Goal of the exercise:
Copy out every one of the records below, swapping "particular element" for "specific element" wherever it occurs and changing nothing else. Leave the pictures out.

Supplied records:
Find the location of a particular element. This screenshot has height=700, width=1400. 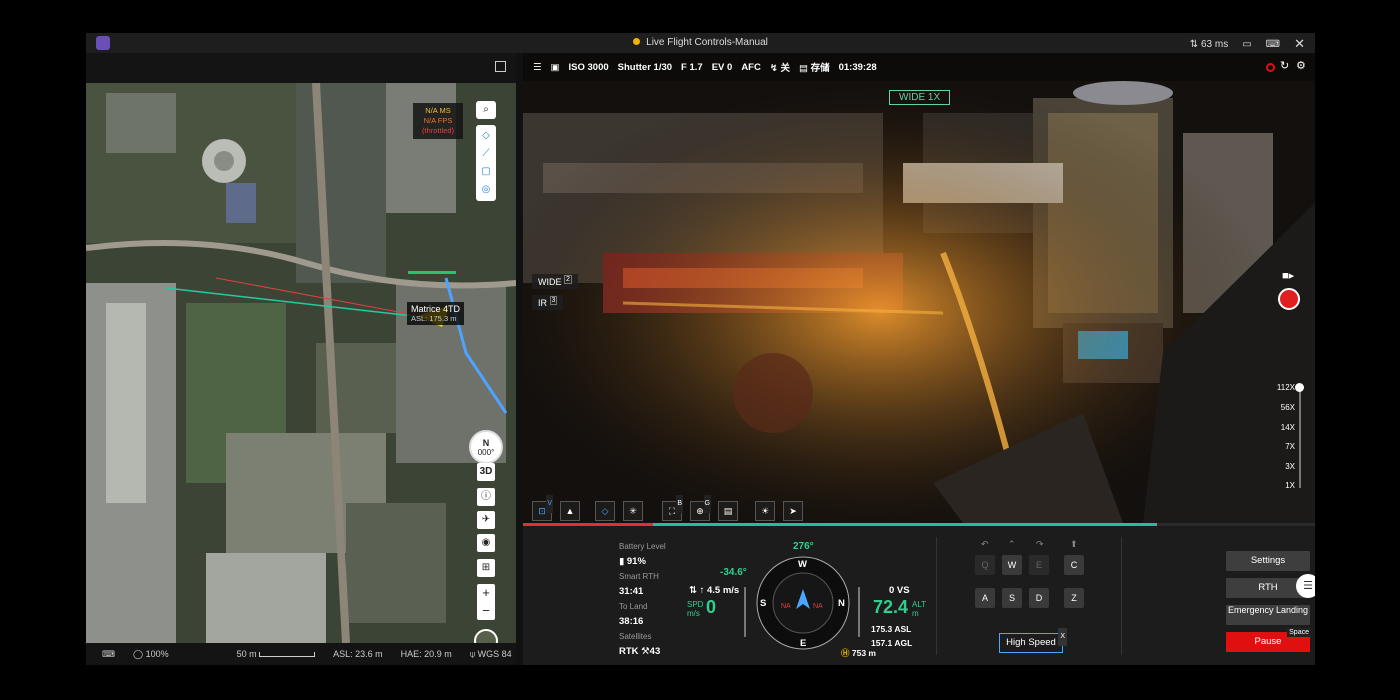

keyboard-toggle-icon: ⌨ is located at coordinates (108, 654).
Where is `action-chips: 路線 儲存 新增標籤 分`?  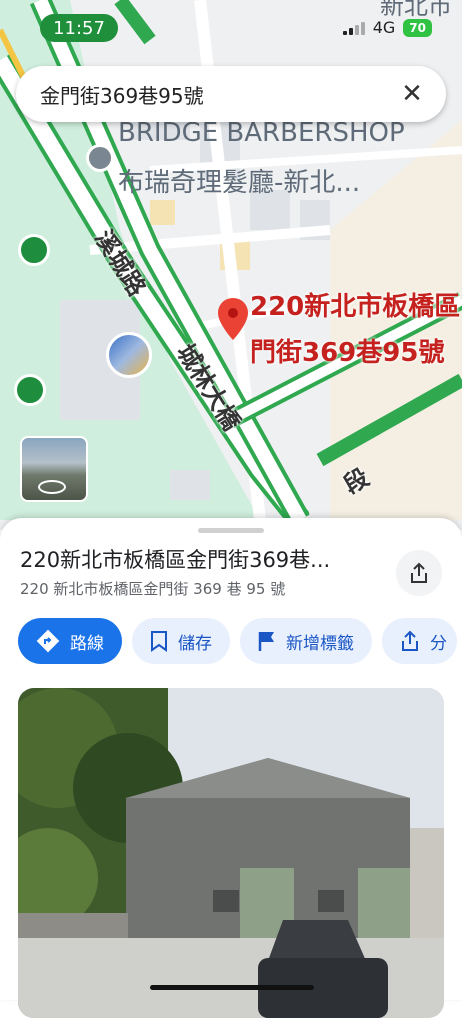
action-chips: 路線 儲存 新增標籤 分 is located at coordinates (238, 641).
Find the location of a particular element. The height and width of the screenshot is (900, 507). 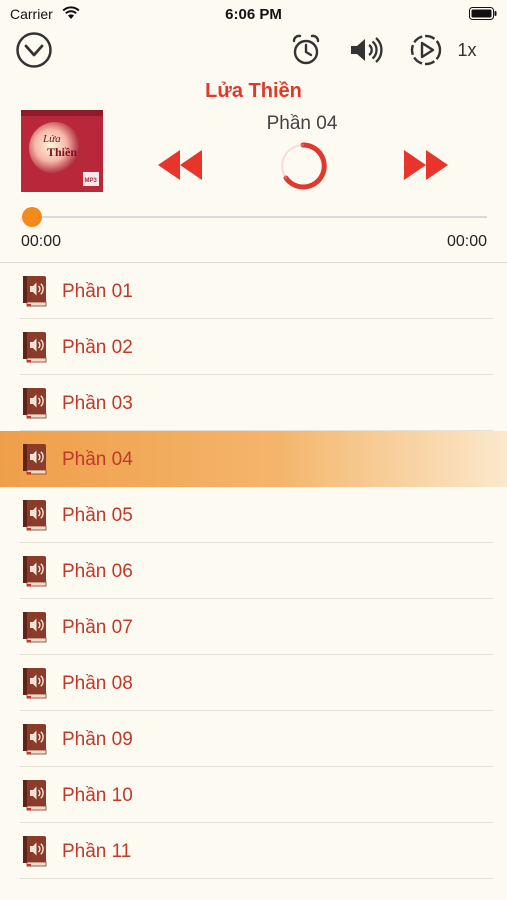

Response to the exercise:
Find the location of a specific element. This screenshot has height=700, width=1400. 

keyboard-toggle-icon: ⌨ is located at coordinates (108, 654).
Where is `action-chips: 路線 儲存 新增標籤 分`?  
action-chips: 路線 儲存 新增標籤 分 is located at coordinates (238, 641).
Find the location of a specific element. The height and width of the screenshot is (900, 507). 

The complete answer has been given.